Originally posted by Atindra I am looking for a telephoto/zoom lens. I want a good lens for birding at low cost. I know this is contradictory and good birding lens costs a lot but I found some manual mirror lenses with fixed focal lengths like Sigma's f/8 600mm etc.
My question is how mirror lens works?
And is anybody having field experience with this particular lens? How good is it for birding? Examples will be highly appreciated
Atindra
Atindra,
I may not be an expert in this but I do have a lot of experience taking bird photos.
First I'd think in terms of magnification. What magnification will you need?
If you are going for small perching birds, about the size of sparrows, the bare mininum would be 15x and greater. In other words at
least a 500mm lens and preferable longer. This is the size bird I mostly go for and I use 600-1000mm effective FL glass. See my photo gallery for the kind of birds I'm talking about.
Although you could get by with a shorter glass for larger birds like the waders, egrets, geese, herons etc, they are often far away or out in an inaccessible flooded marsh where you can't get close to them.

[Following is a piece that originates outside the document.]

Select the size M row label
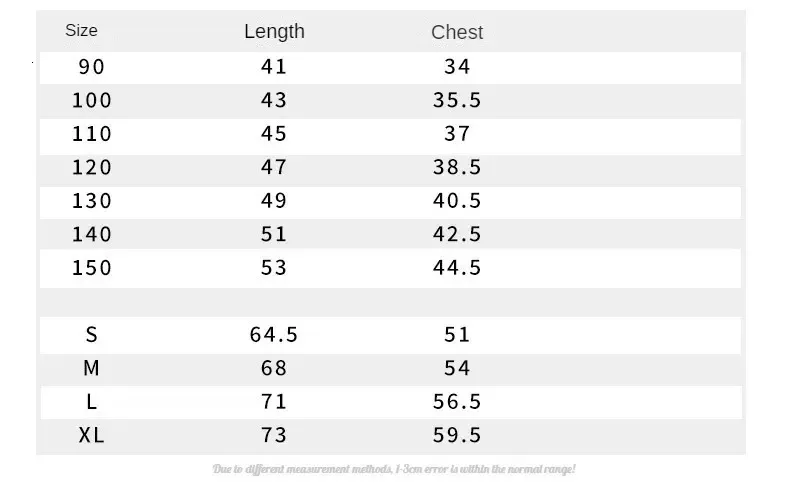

One thing I want to disabuse you of - don't think, no matter how much money you have, that you will be able to snap on some super lens and wander about in the wood taking snapshots of birds. It just doesn't happen that way. You will need a good understanding of a bird's behavior and their habitat, a tripod, perhaps even a blind (a "hide" in the UK). The most important "gear" you need for bird photography is an understanding of their behavior and habit preferences and a lot of patience.
My advice considering your limitations? - get an inexpensive 300mm and get out in the field and practice your field craft. Learn where to find them and how to approach them up close. The skills you learn will be more important for wildlife photography than any hardware you may buy.